## What you should do
Starting from the line that contains "orell füssli (CH) (140, 1777)", reproduce each line exactly through the end of the material, and include no other lines.

## Data provided

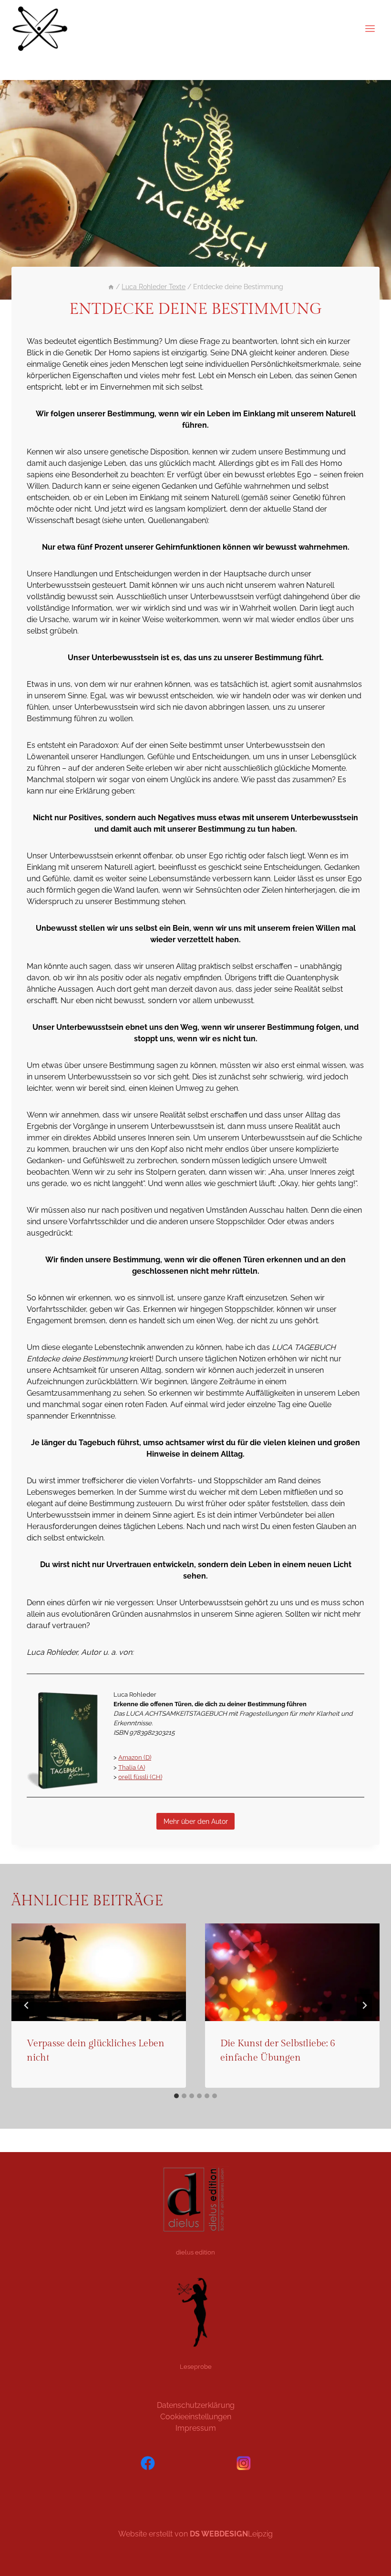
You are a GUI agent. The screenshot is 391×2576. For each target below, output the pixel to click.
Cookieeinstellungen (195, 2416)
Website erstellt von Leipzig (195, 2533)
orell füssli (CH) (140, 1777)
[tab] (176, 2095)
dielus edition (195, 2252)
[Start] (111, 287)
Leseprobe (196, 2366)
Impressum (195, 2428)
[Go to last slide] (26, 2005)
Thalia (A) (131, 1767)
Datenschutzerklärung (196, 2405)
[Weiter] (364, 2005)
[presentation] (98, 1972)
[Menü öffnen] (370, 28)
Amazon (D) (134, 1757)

## Your solution
orell füssli (CH) (140, 1777)
[tab] (176, 2095)
dielus edition (195, 2252)
[Start] (111, 287)
Leseprobe (196, 2366)
Impressum (195, 2428)
[Go to last slide] (26, 2005)
Thalia (A) (131, 1767)
Datenschutzerklärung (196, 2405)
[Weiter] (364, 2005)
[presentation] (98, 1972)
[Menü öffnen] (370, 28)
Amazon (D) (134, 1757)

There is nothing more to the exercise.